Records for this task:

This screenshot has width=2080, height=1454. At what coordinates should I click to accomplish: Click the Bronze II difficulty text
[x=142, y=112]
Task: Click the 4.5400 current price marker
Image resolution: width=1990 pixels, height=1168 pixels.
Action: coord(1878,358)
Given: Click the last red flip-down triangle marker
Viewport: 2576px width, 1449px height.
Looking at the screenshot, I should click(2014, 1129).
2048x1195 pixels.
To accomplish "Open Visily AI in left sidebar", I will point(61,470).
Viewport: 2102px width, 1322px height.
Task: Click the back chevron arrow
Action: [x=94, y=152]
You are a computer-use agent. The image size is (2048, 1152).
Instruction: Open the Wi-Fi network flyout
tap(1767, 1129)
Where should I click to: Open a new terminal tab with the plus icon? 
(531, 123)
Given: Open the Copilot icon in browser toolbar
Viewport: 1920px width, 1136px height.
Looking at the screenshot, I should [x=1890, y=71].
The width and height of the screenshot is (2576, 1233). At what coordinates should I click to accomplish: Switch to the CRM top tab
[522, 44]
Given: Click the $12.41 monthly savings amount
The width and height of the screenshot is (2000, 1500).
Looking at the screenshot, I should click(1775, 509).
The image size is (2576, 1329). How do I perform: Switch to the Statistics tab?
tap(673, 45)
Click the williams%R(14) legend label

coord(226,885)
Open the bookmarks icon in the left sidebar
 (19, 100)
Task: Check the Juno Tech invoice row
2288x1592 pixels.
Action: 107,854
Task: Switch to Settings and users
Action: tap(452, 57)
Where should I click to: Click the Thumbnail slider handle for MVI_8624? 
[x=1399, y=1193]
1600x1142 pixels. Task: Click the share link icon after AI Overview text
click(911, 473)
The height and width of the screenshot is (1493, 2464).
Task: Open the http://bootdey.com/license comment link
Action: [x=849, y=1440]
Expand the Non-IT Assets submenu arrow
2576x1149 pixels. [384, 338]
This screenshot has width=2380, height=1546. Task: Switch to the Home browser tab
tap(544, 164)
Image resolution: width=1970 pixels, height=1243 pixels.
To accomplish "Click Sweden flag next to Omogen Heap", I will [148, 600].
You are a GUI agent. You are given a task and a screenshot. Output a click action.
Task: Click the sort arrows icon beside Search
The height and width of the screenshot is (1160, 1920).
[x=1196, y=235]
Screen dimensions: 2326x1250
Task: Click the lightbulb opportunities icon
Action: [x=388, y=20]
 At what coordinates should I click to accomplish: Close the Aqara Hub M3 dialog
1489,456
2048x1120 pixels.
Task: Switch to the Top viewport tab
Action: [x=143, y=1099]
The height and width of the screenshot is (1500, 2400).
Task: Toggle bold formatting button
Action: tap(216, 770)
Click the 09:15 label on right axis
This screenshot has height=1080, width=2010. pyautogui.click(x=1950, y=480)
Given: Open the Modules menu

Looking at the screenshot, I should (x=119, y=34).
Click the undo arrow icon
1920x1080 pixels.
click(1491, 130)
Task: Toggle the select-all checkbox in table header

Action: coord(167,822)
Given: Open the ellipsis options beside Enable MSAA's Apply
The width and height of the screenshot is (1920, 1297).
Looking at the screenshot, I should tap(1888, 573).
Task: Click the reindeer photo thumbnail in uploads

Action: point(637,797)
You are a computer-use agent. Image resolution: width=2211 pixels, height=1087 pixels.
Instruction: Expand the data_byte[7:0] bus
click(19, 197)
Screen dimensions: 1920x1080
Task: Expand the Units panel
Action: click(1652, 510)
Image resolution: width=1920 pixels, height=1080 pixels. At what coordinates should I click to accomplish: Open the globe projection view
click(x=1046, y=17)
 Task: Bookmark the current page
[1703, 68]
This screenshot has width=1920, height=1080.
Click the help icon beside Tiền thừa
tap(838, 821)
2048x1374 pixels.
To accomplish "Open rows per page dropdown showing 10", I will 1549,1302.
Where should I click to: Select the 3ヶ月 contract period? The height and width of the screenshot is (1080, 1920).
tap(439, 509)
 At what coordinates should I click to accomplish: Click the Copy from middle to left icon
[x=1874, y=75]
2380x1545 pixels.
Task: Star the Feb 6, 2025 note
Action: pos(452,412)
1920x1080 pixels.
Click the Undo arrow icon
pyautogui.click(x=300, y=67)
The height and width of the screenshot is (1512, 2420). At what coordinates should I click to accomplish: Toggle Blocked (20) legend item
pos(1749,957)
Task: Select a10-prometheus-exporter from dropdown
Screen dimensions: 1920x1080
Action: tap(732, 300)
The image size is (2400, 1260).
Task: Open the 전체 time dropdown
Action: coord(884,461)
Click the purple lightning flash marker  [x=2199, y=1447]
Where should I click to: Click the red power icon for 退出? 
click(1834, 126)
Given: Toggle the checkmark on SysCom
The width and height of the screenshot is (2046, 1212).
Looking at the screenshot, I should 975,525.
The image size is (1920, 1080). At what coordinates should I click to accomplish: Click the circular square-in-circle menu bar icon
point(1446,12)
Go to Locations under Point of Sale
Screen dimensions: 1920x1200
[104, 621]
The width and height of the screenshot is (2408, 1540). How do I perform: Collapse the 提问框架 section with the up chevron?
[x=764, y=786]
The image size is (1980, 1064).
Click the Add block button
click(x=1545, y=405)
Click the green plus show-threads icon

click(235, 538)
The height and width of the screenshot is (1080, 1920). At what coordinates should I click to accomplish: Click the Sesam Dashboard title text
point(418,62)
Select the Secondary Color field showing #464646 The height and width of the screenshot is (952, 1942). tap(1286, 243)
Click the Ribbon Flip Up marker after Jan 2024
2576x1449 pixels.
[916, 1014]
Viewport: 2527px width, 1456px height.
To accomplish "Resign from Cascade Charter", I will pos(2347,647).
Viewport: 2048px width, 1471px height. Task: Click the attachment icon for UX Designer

What needs to be done: Where does the word "computer" appear in the material above? Copy every line that holds it.

The answer:
You are a computer-use agent. The image size is (2048, 1152).
You are a computer-use agent. Image resolution: width=2211 pixels, height=1087 pixels.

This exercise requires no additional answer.